* Source extract:
--- START ---

Monday, February 20, 2012

Living in the Margins

    A recent journalist reports the laments of Wall Street bankers in the face of limitations on their annual bonuses. That average of $250K the bankers' family is spending annually for their home mortgage, taxes, and upkeep, combined with another $200K for their second home, $50K per youngster per year in private schools, plus another annual $150K for household staff, not to mention $50K for vacations, means they need at least $700,000 per year just to keep their heads above water. And with their bonuses now limited to $60K, as many are, they have to cut back. Pity the 1%. "They say, 'I deserve this and I deserve to live in this house and send my children to that school and maintain this standard of living,'" but they know they're going to have to get by with fewer vacations, a smaller household staff, and maybe some other changes. ("Wall Street Lament: They Shrunk My Bonus," Wall St. Journal, Feb. 18-19, 2012.). What they are really afraid of, according to another article in the same paper, is being pushed away from a life of wealth, influence, and power--being pushed to the margins. The margins, the article goes on to say, is where the unimportant people live, the ones who don't count, who don't make a difference. Of course, the article continues, there are some who choose to live in the margins--artists and poets and college professors are listed as examples--but these folks are powerless, and their activities don't matter.
    Really? We artists and poets and college professors must be deluding ourselves, then, that those young men and women whom we encourage to learn, and those who are touched by art, are unmoved--even those children of the rich who are attending those $50K per year private schools (as, for instance, Brown University, where I teach). We must be mistaken in our belief that changes in worldview, revolutions in public consciousness, such as, well, environmentalism or Christianity or the idea that citizens are entitled to liberty instead of being subject to kings and dictators, come from the margins. Hmm? But where else can they originate? in the establishment?? Not likely.
    And many who live in the margins don't choose to live there. It is a luxury for artists and poets and professors if they do have a choice (and some do not--it is our calling; we are compelled). On this island are some professors and artists. We have chosen, as Sherman Paul wrote, to "free ourselves from the luxury economy and thereby pursue . . . creative ends"; but he also acknowledged that "Life in the woods is not an end in itself: you must have a life and want to live it there." This is more than a little arrogant and self-serving, but it characterizes "the leisure of the theory class," as one post-structuralist wag put it years ago.
    At best, some who deliberately live in the margins, whether in the woods or in the cities, are endowed with a kind of "marginal possibility," Paul wrote, a "marginal way of thinking--until now a sort of counter-theme in our history, so far always subordinate to the theme of exploitation, but unbroken and still alive. This is the theme of . . . nurture. Yes, American [cultural and literary] criticism . . . speaks from the margins and is a marginal way of thought. It talks at the boundaries between Nature and Culture, Wildness and Civilization. And it reminds us that not in wildness alone but in margins is the preservation of the world" (For Love of The World, University of Iowa Press, 1992, pp. 10-12).

--- END ---

* About this task:
Please copy the margins essay word for word from "At best, some" up to and including "1992, pp. 10-12).". The material after the margins essay is separate from it.

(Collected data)
--- START ---

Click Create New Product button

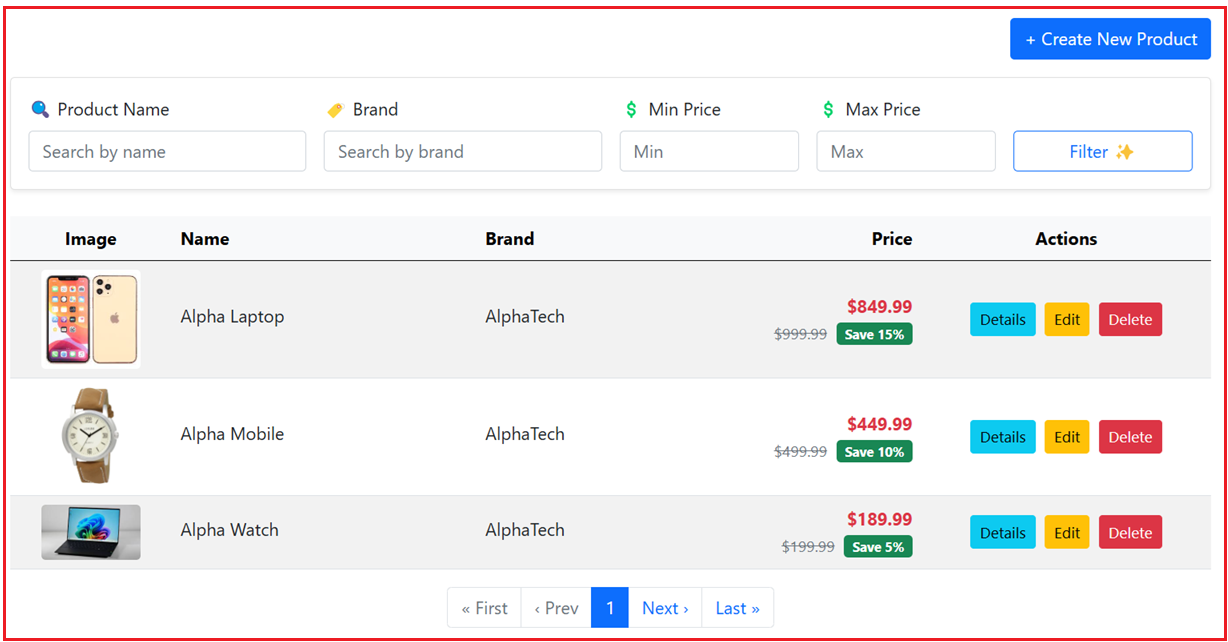[x=1110, y=39]
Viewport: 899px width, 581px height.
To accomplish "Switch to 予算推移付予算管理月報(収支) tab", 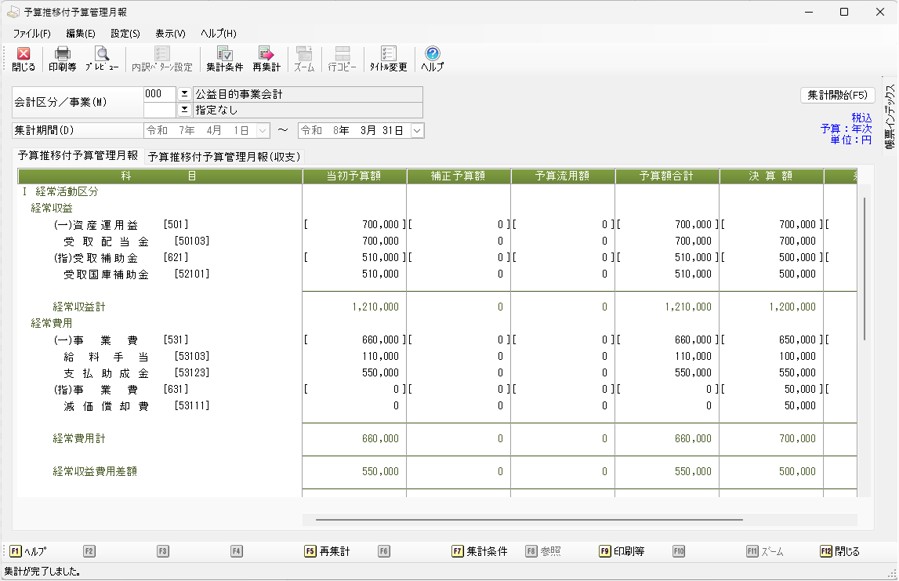I will (x=223, y=157).
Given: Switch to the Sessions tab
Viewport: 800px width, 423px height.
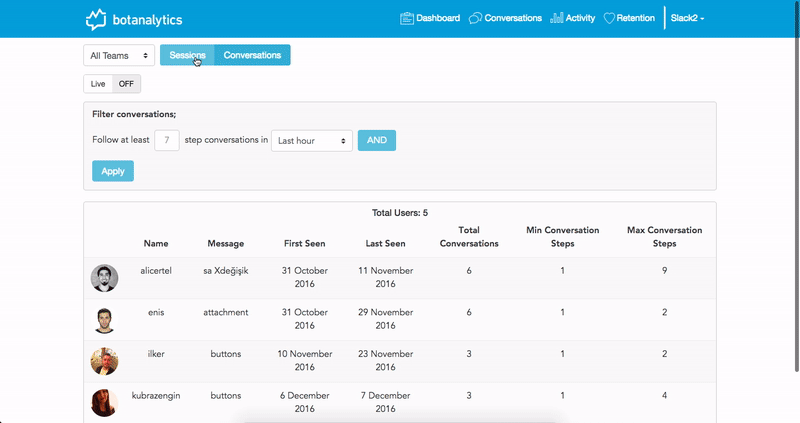Looking at the screenshot, I should coord(187,55).
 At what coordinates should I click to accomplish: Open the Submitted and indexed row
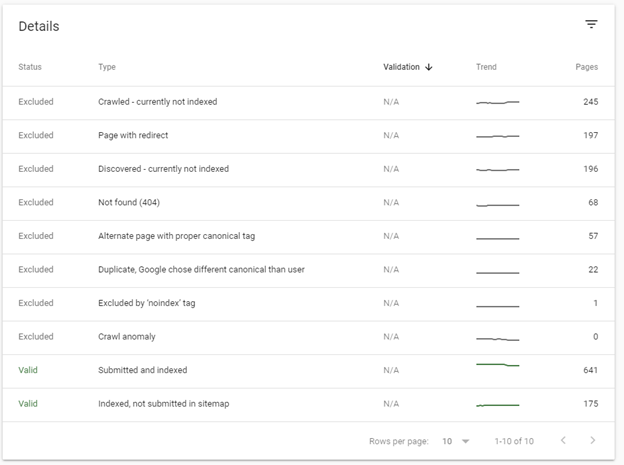pyautogui.click(x=142, y=370)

--- END ---

* Result:
At best, some who deliberately live in the margins, whether in the woods or in the cities, are endowed with a kind of "marginal possibility," Paul wrote, a "marginal way of thinking--until now a sort of counter-theme in our history, so far always subordinate to the theme of exploitation, but unbroken and still alive. This is the theme of . . . nurture. Yes, American [cultural and literary] criticism . . . speaks from the margins and is a marginal way of thought. It talks at the boundaries between Nature and Culture, Wildness and Civilization. And it reminds us that not in wildness alone but in margins is the preservation of the world" (For Love of The World, University of Iowa Press, 1992, pp. 10-12).